**What you will do**. Copy the data that follows exactly. Include no pictures.

=== Dataset ===

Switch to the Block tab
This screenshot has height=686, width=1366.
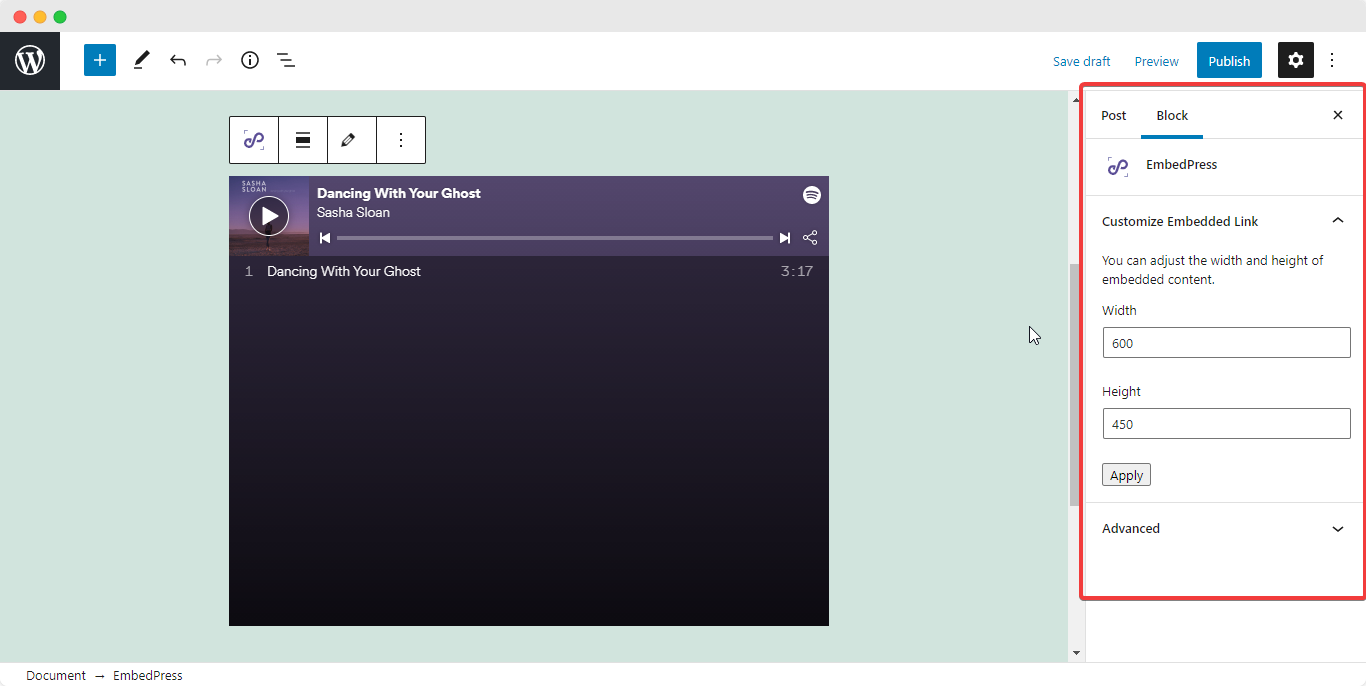[x=1171, y=115]

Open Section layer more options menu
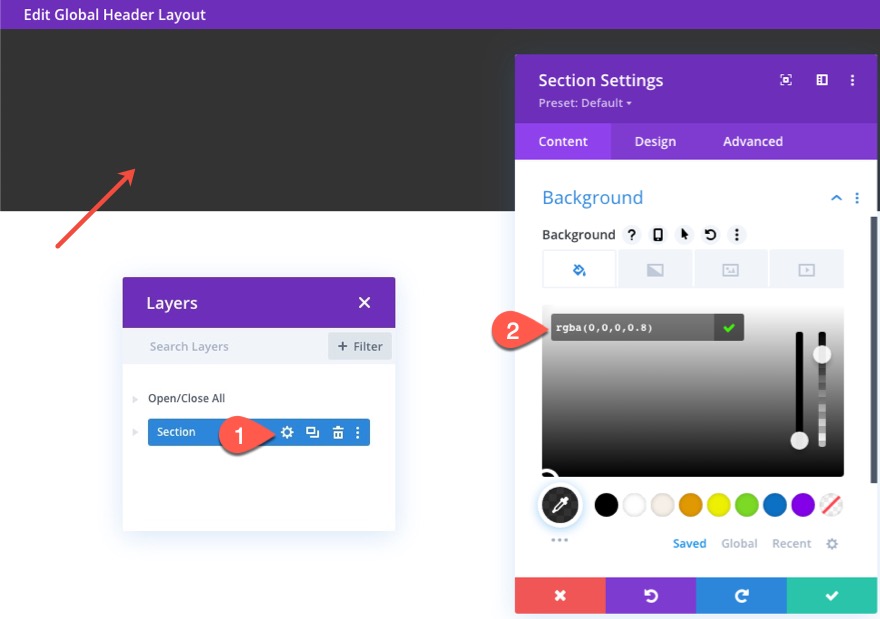[x=358, y=432]
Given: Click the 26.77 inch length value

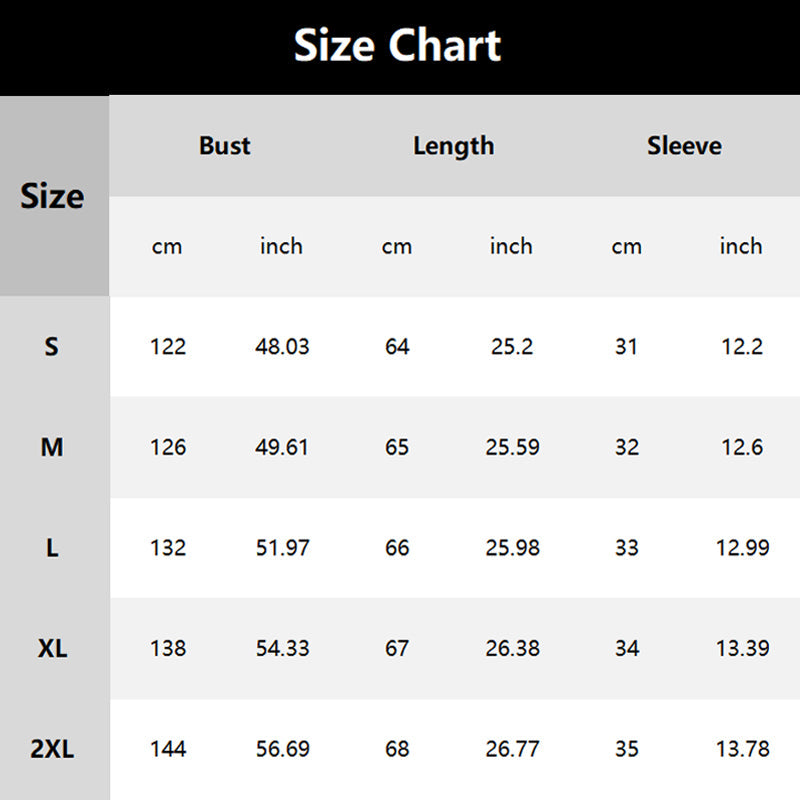Looking at the screenshot, I should click(x=512, y=749).
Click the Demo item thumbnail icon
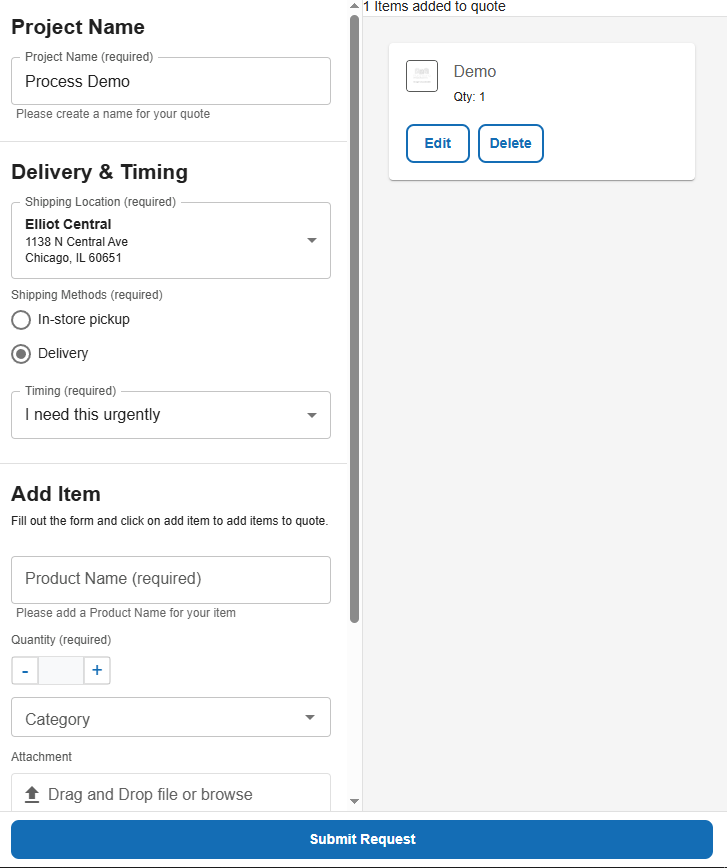727x868 pixels. [x=422, y=76]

===

**Exercise output**.
Switch to the Block tab
This screenshot has height=686, width=1366.
[x=1171, y=115]

Open Section layer more options menu
[x=358, y=432]
Given: Click the 26.77 inch length value

Looking at the screenshot, I should click(x=512, y=749).
Click the Demo item thumbnail icon
727x868 pixels. [x=422, y=76]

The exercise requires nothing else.